══ Source text ══

THE BLOG
11/24/2015 04:52 pm ET Updated Nov 24, 2016

This Is the Opposite of Jealousy

Psychologist Bram Buunk studied the fascinating emotion we call jealousy over the course of four decades. The focus and the critical questions of his research changed over the years, adapting to acquired knowledge, shifting attitudes, and evolving societal norms surrounding sexuality, monogamy, and non-exclusive relationships.

In a recent presentation hosted by the Program for the Study of LGBT Health in New York, Dr. Buunk shared findings from his examination of sex, sexual orientation, and gender identity differences in response to potential infidelity.

During the open discussion that followed his lecture, I asked whether gay men in open relationships experience jealousy differently than their monogamous counterparts. Dr. Buunk, who studied jealousy in open heterosexual marriages since the early eighties, explained that there is little data on jealousy in non-monogamous gay couples. That's when someone mentioned a word unfamiliar to most people in the audience: compersion.

Compersion is a neologism coined to describe positive feelings in response to one's partner sexual or romantic experience with another person.

Gracie X, author of Wide Open: My Adventures in Polyamory, Open Marriage and Loving On My Own Terms writes:

We can be thrilled for our partner if they get a raise or promotion or receive some kind of unexpected windfall, but why can't we be happy for our partners who find joy in bed with someone else?

═══
══ Information given ══

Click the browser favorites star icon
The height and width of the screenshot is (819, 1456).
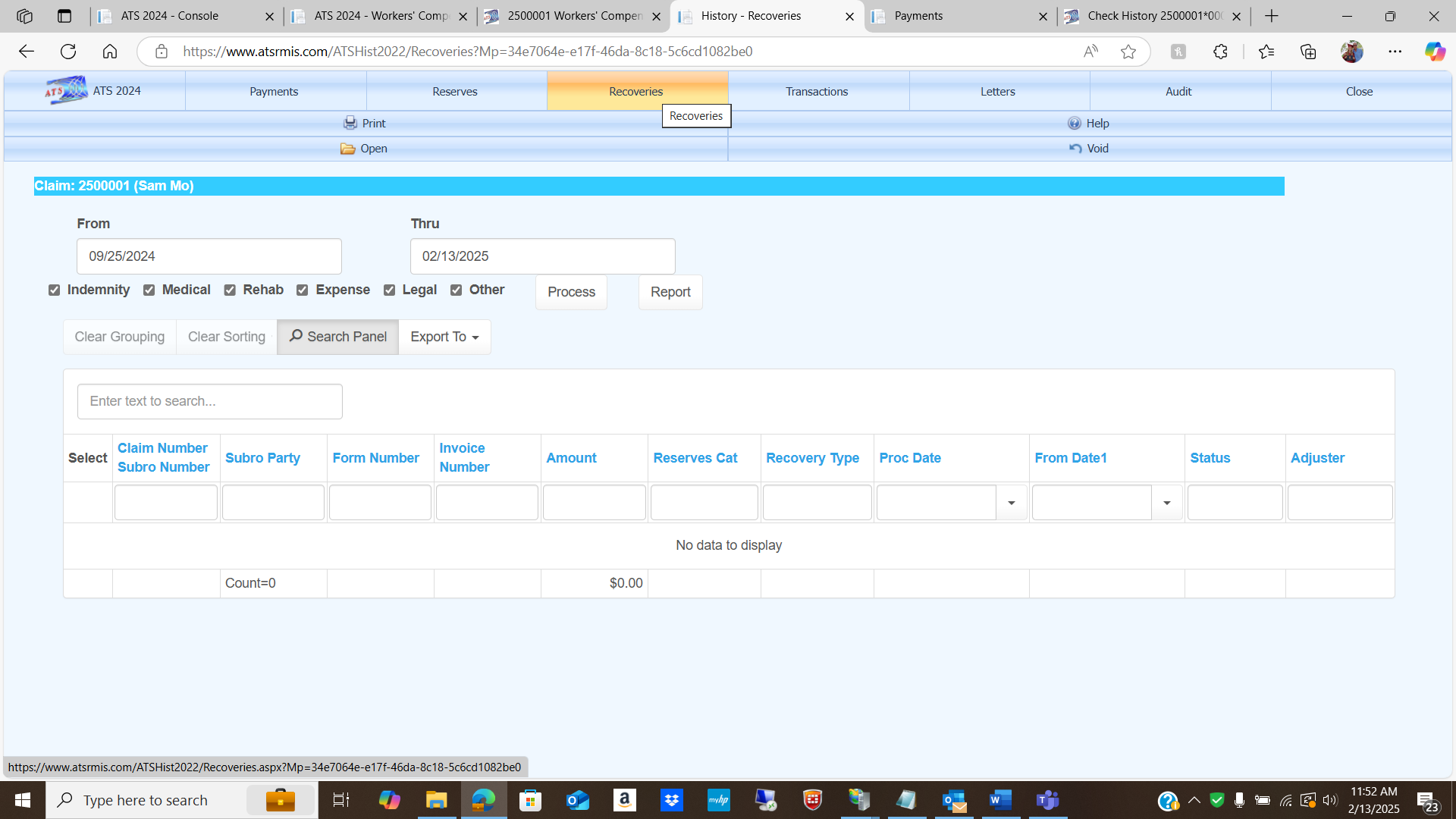(x=1128, y=52)
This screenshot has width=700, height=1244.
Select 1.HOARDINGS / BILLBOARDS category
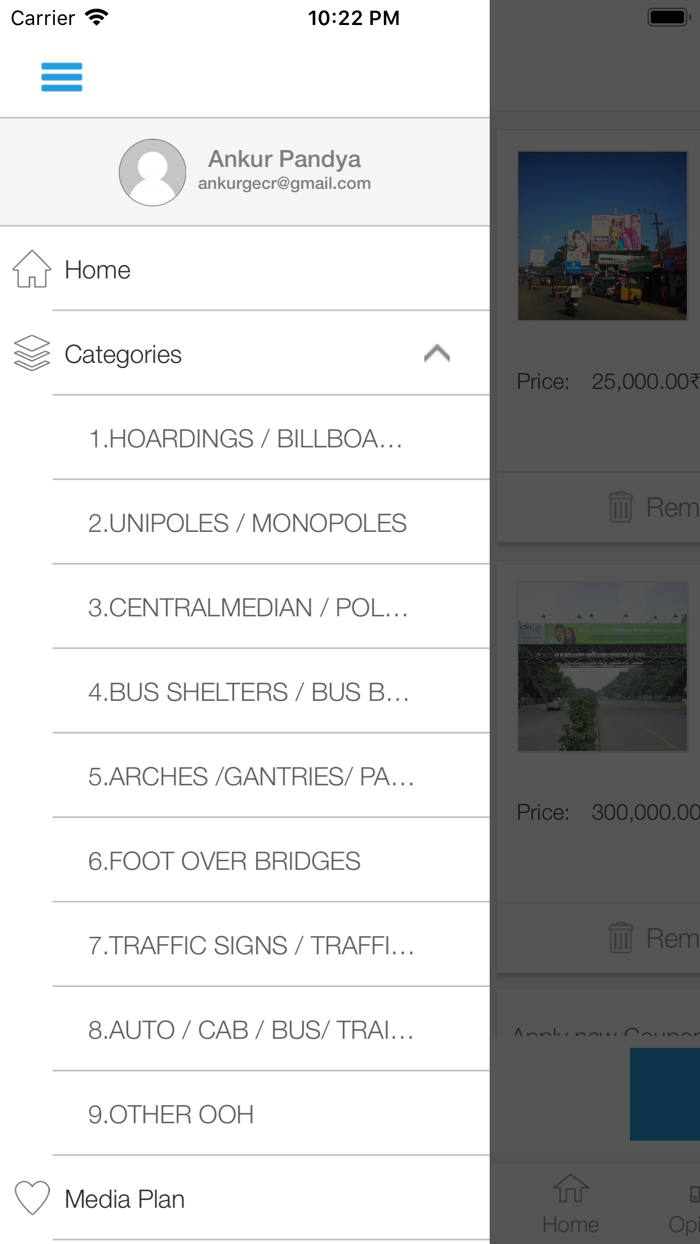click(x=246, y=439)
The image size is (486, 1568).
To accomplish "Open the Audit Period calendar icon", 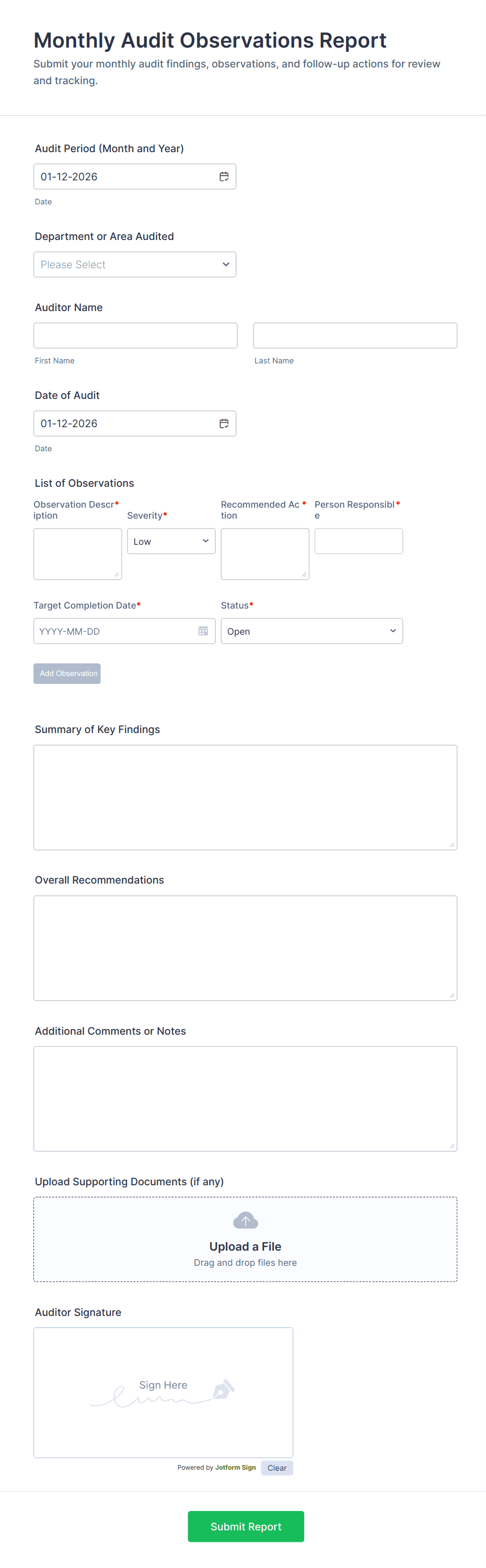I will click(x=224, y=176).
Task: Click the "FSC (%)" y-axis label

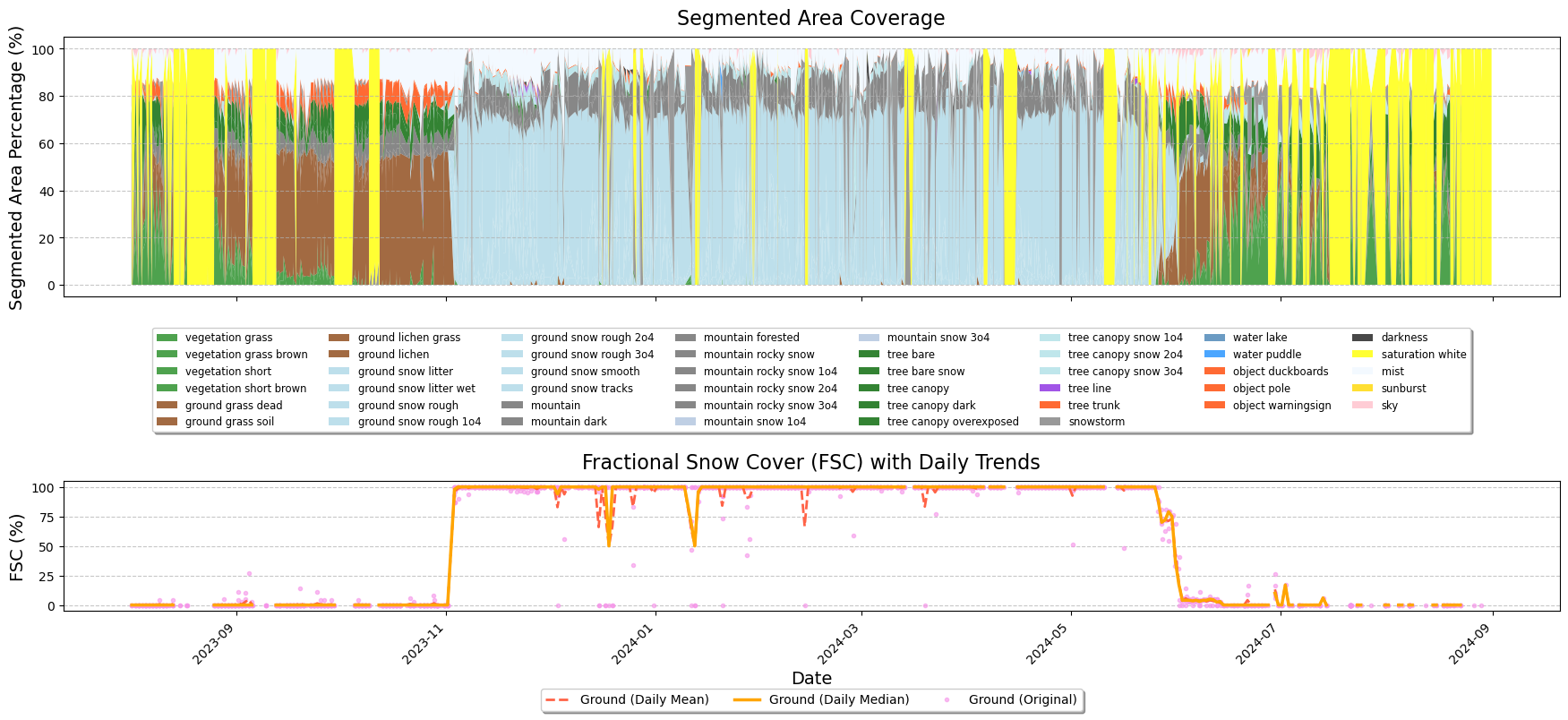Action: [16, 547]
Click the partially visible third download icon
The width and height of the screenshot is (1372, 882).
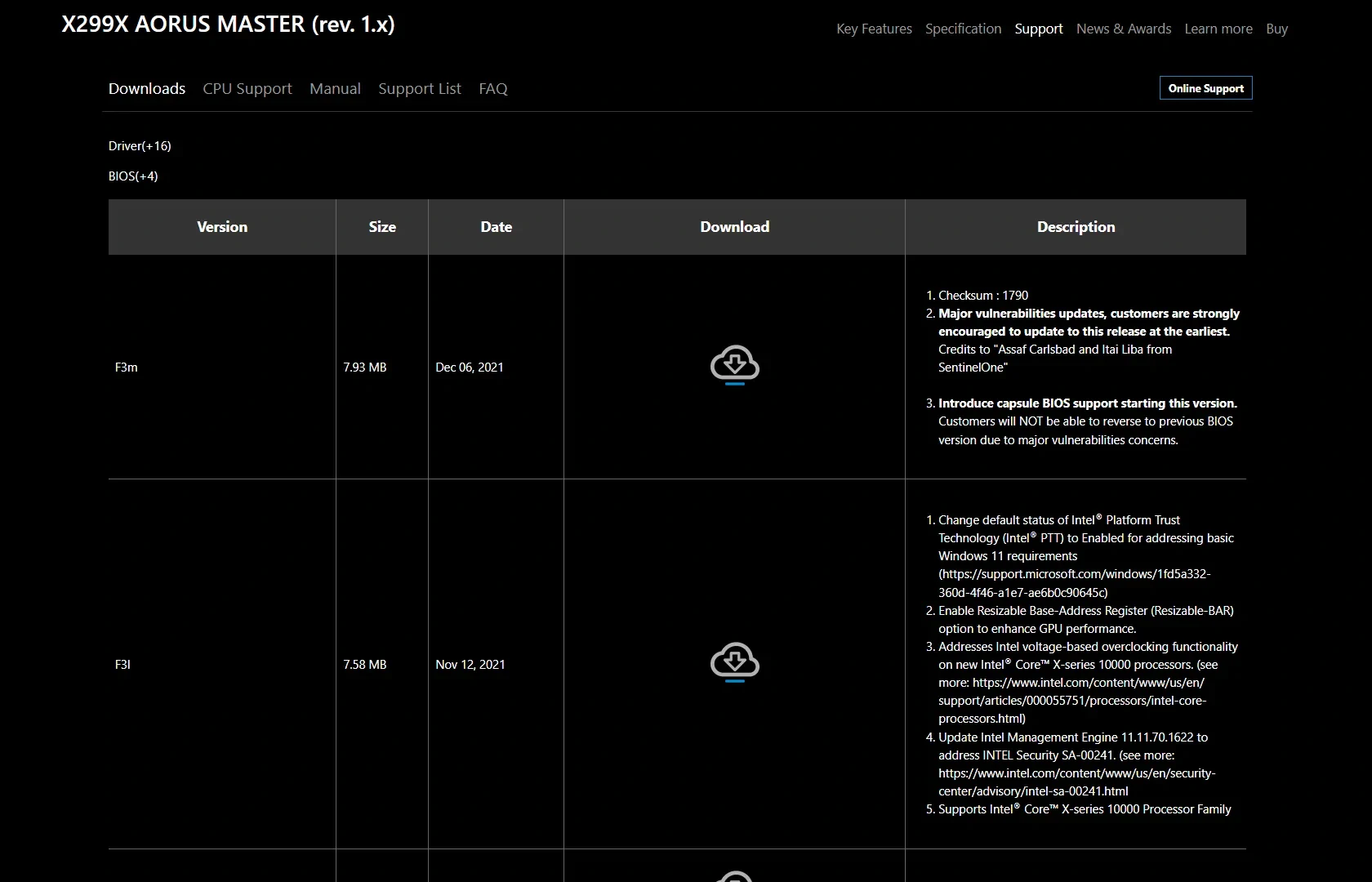(x=734, y=876)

═══

#### [Problems to work on]
1: Answer each question using the jealousy article.
(a) For how many decades did Bram Buunk study jealousy?
(b) Which program hosted Dr. Buunk's recent presentation?
(c) Since when had Dr. Buunk studied jealousy in open heterosexual marriages?
2: According to the jealousy article, why did the focus and critical questions of Buunk's research change over the years? Answer in one to three sentences.
3: The jealousy article describes Dr. Buunk's examination of differences in response to potential infidelity. List every kind of difference that examination covered.
The listing has no connection to the jealousy article.

#### [Responses by task]
1:
(a) Four decades.
(b) The Program for the Study of LGBT Health in New York.
(c) Since the early eighties.

2: They changed as the research adapted to acquired knowledge, shifting attitudes, and evolving societal norms surrounding sexuality, monogamy, and non-exclusive relationships.

3:
- Sex
- Sexual orientation
- Gender identity